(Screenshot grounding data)
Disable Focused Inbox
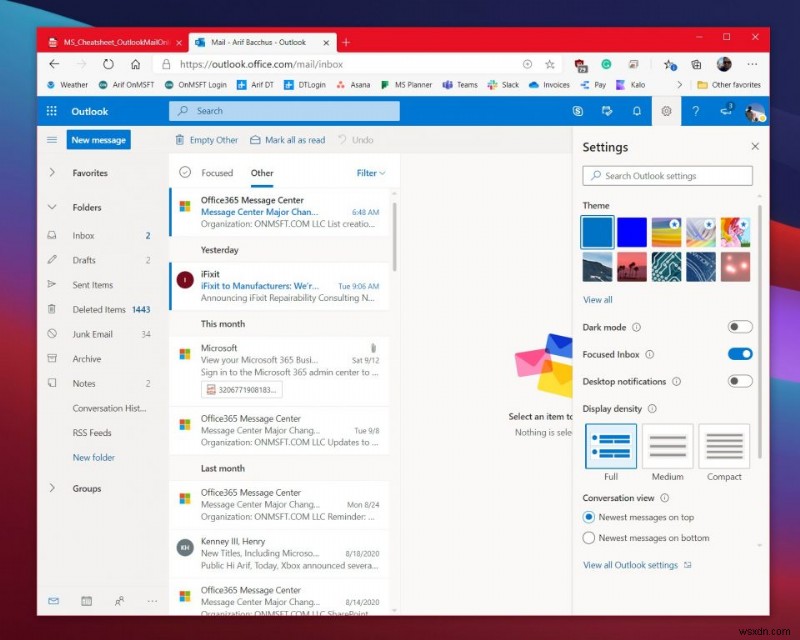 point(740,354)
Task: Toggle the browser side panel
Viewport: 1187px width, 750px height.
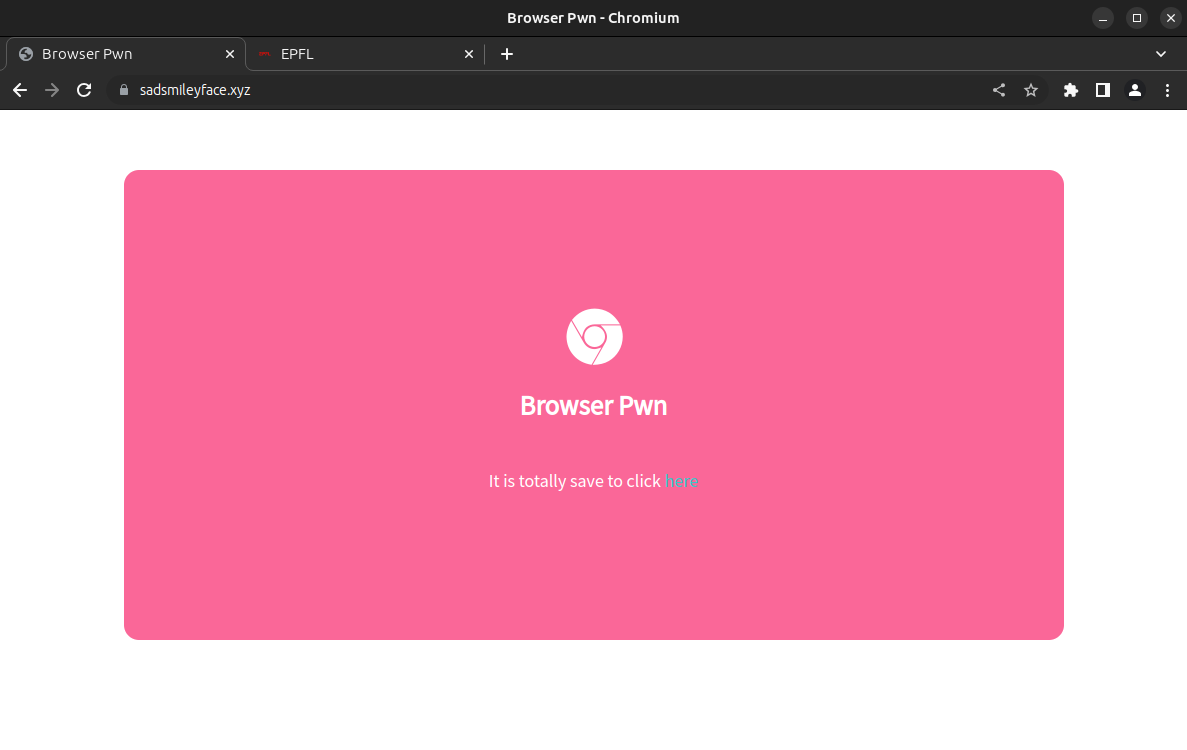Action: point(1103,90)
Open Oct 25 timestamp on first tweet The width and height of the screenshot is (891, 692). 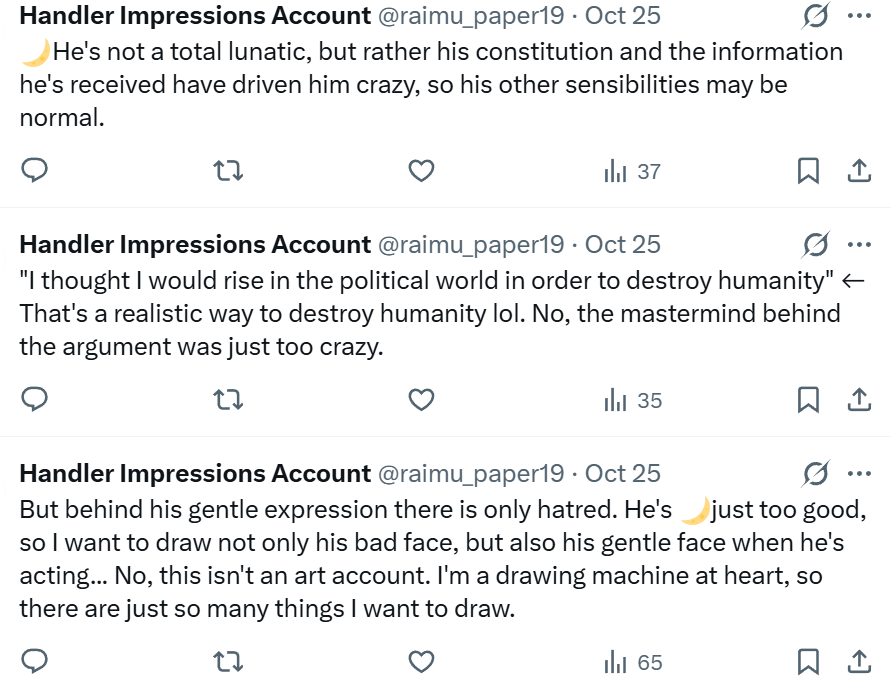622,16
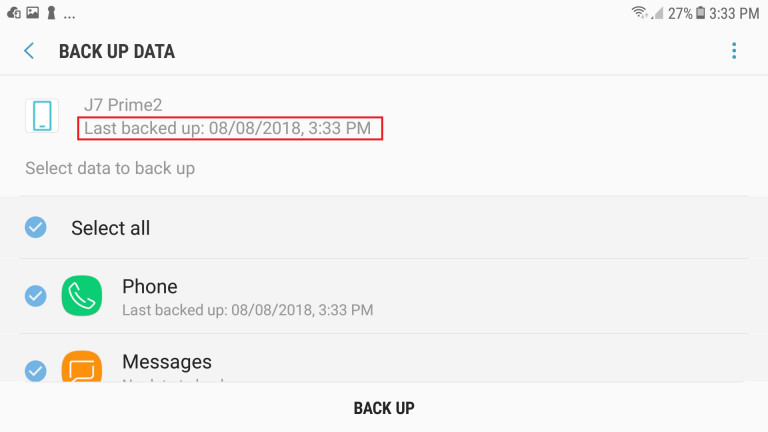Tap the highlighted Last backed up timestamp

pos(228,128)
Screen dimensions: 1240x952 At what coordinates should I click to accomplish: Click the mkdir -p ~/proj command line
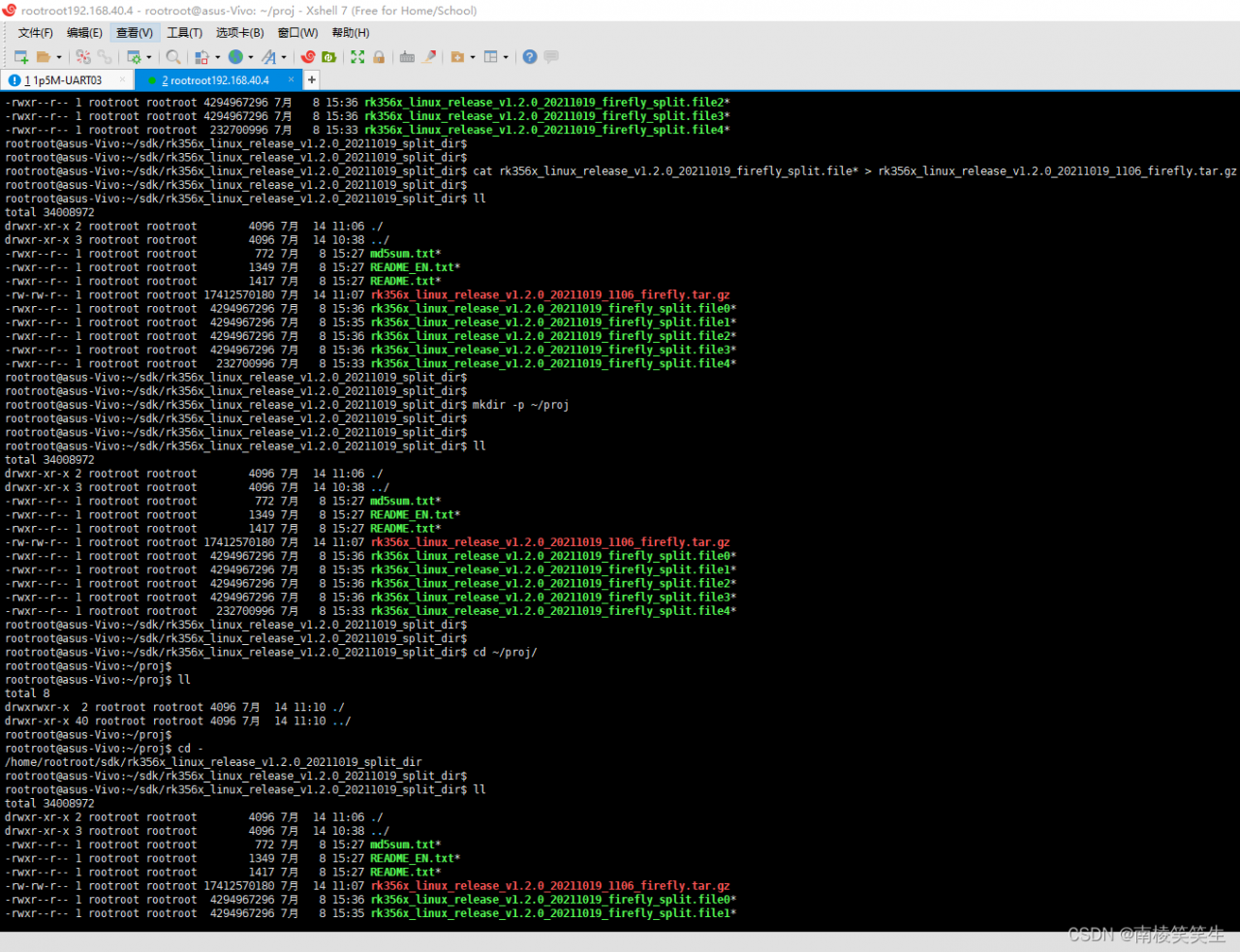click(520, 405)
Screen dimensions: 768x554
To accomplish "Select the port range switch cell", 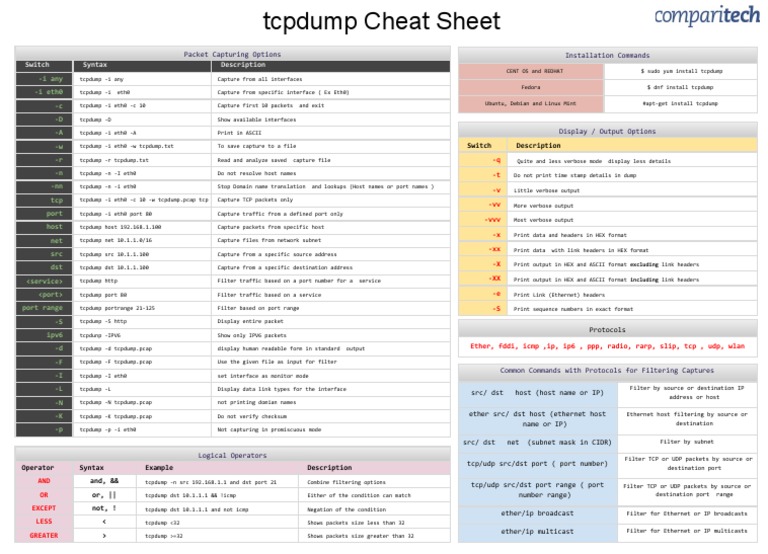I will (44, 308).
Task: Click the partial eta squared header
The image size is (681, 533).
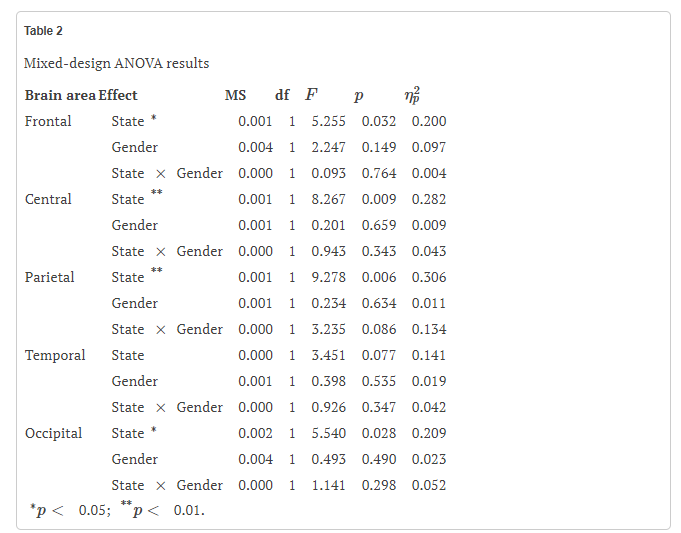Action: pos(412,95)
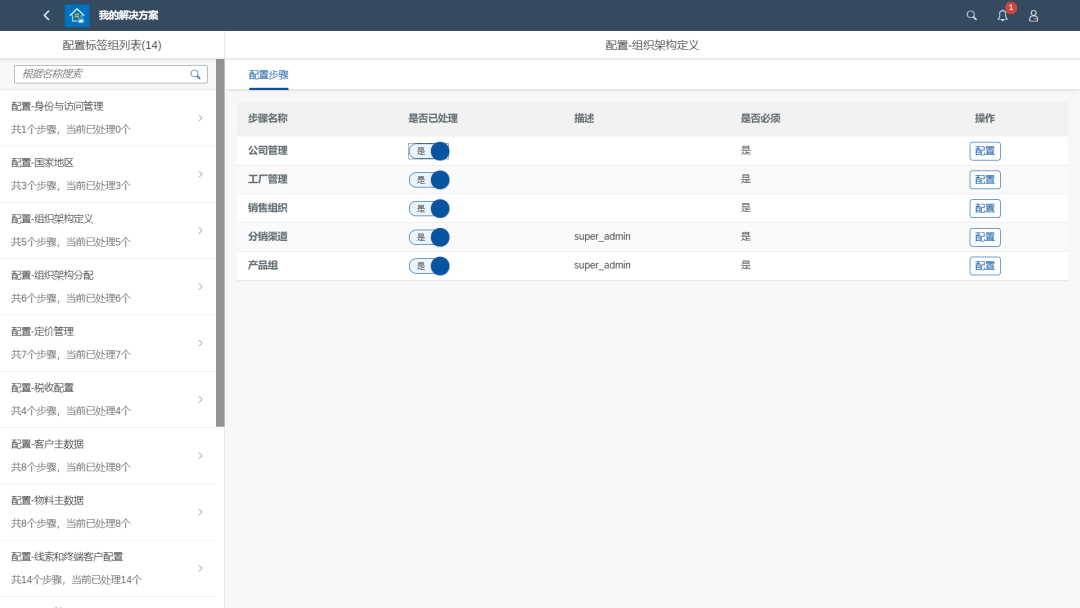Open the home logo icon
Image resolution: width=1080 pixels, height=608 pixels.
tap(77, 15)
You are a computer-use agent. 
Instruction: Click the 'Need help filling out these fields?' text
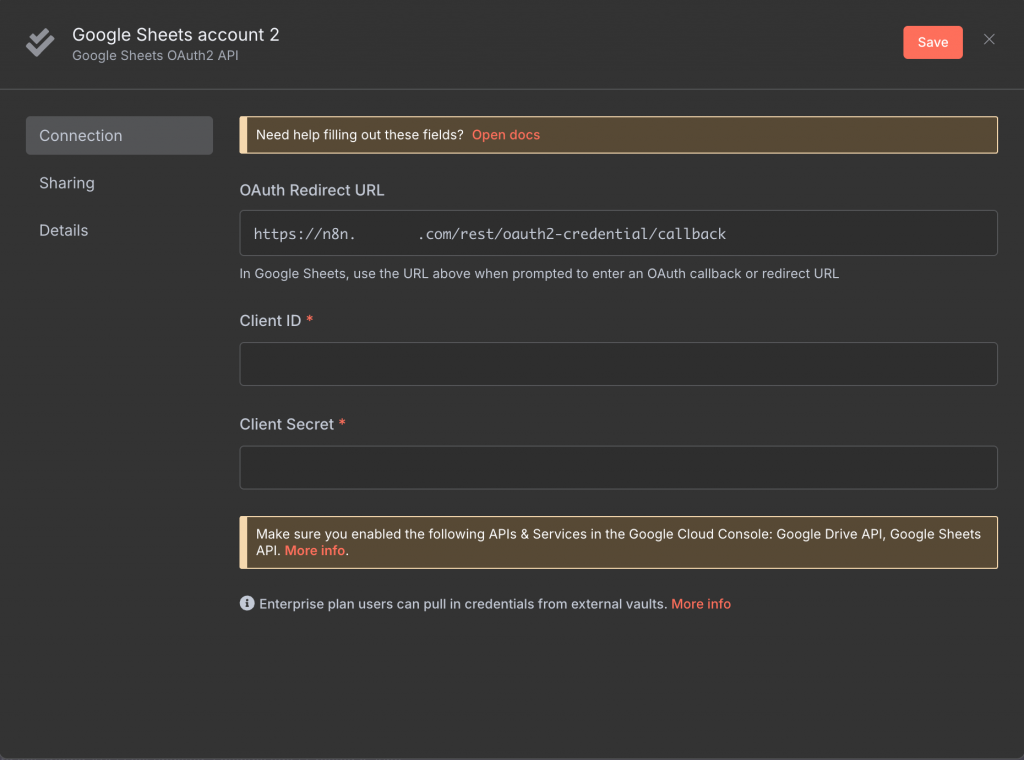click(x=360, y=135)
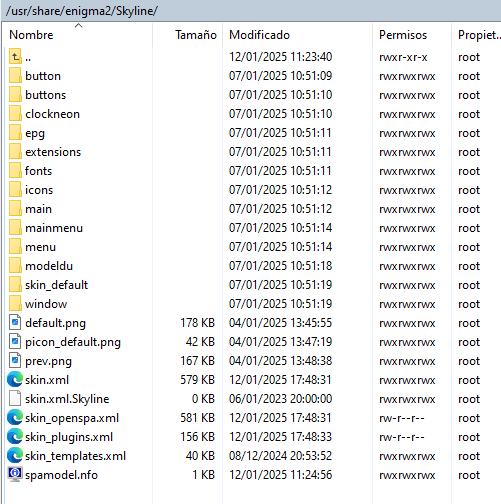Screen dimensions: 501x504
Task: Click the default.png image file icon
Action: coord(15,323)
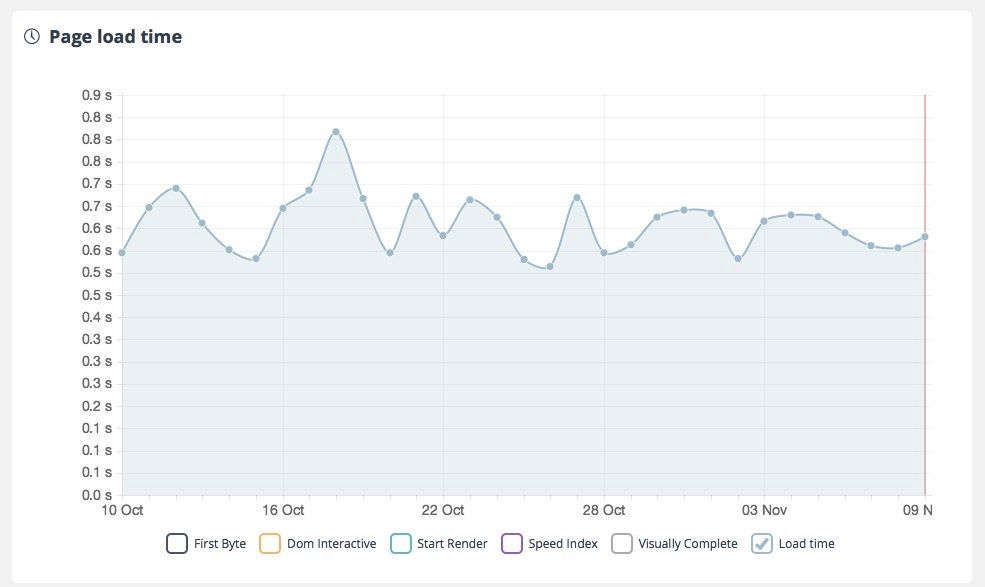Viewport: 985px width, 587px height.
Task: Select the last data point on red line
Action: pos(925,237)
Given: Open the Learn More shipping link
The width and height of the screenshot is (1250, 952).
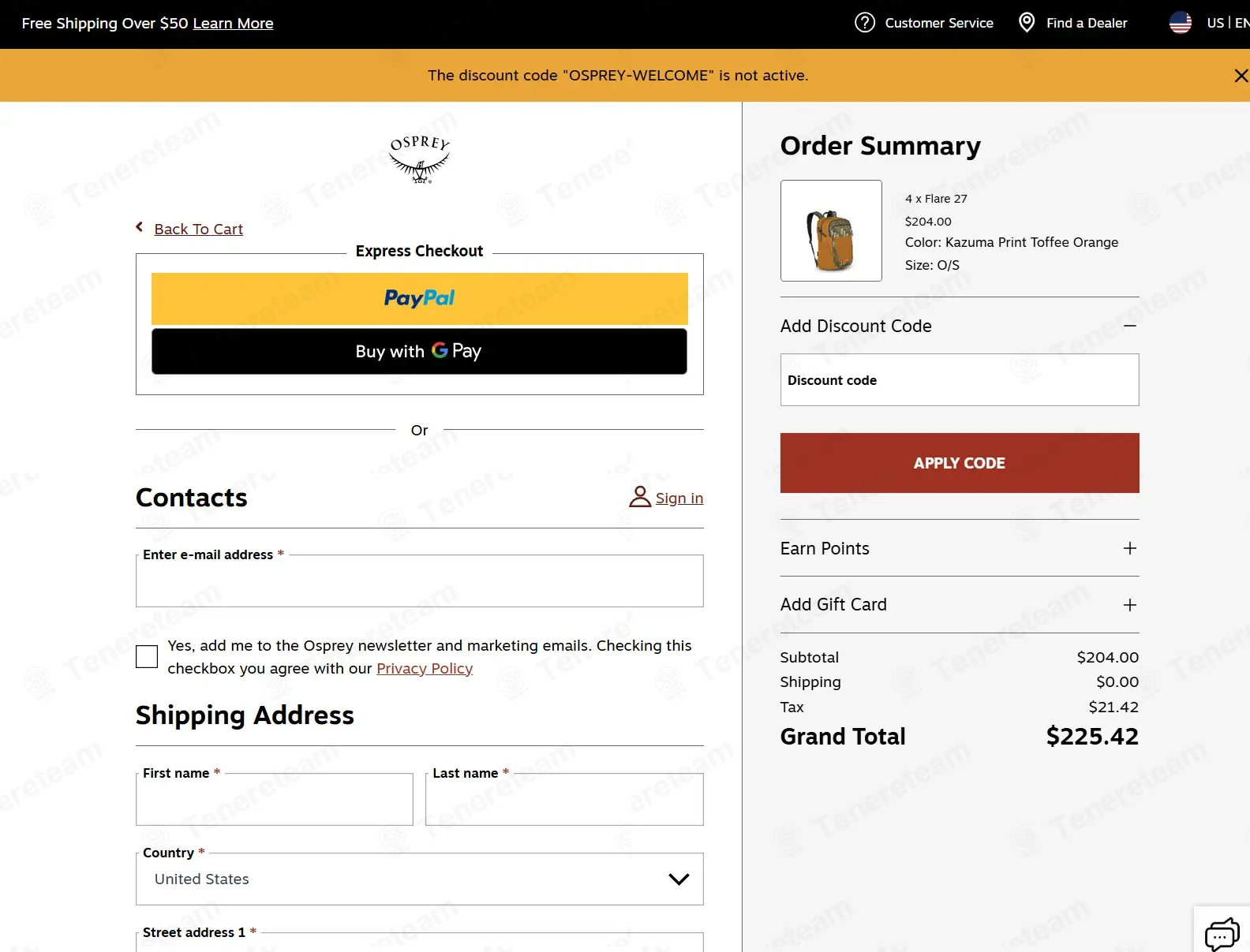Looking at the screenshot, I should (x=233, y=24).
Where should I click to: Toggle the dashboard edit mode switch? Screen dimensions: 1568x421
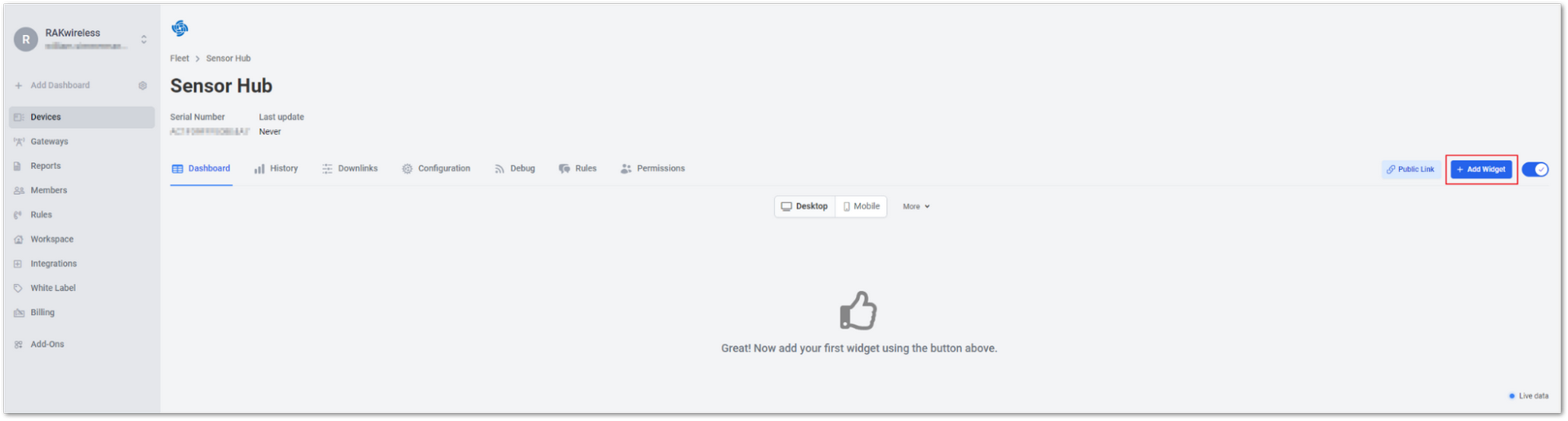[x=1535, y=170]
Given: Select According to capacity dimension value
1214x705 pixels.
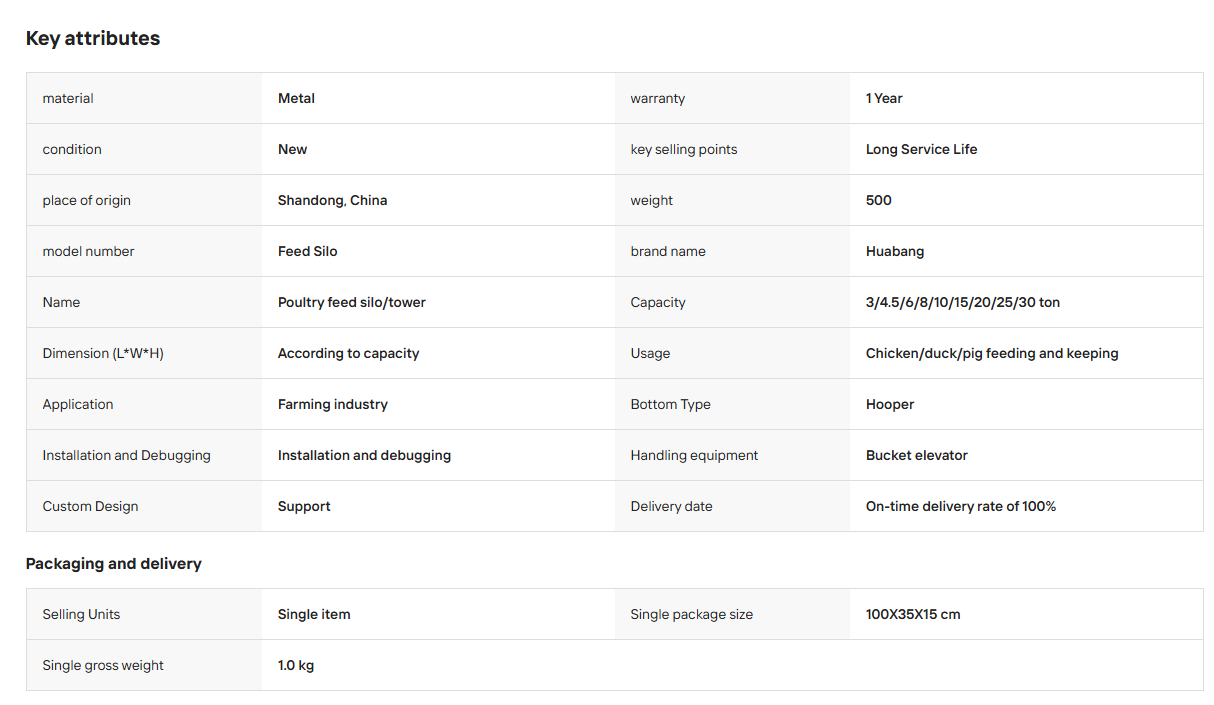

Activity: Your output should be exactly the lines of the records above from the one with "Where should I" through the last, both ends included, with pictures excluded.

Your solution:
Where should I click to: Toggle the dashboard edit mode switch? Screen dimensions: 1568x421
[x=1535, y=170]
Given: Select According to capacity dimension value
1214x705 pixels.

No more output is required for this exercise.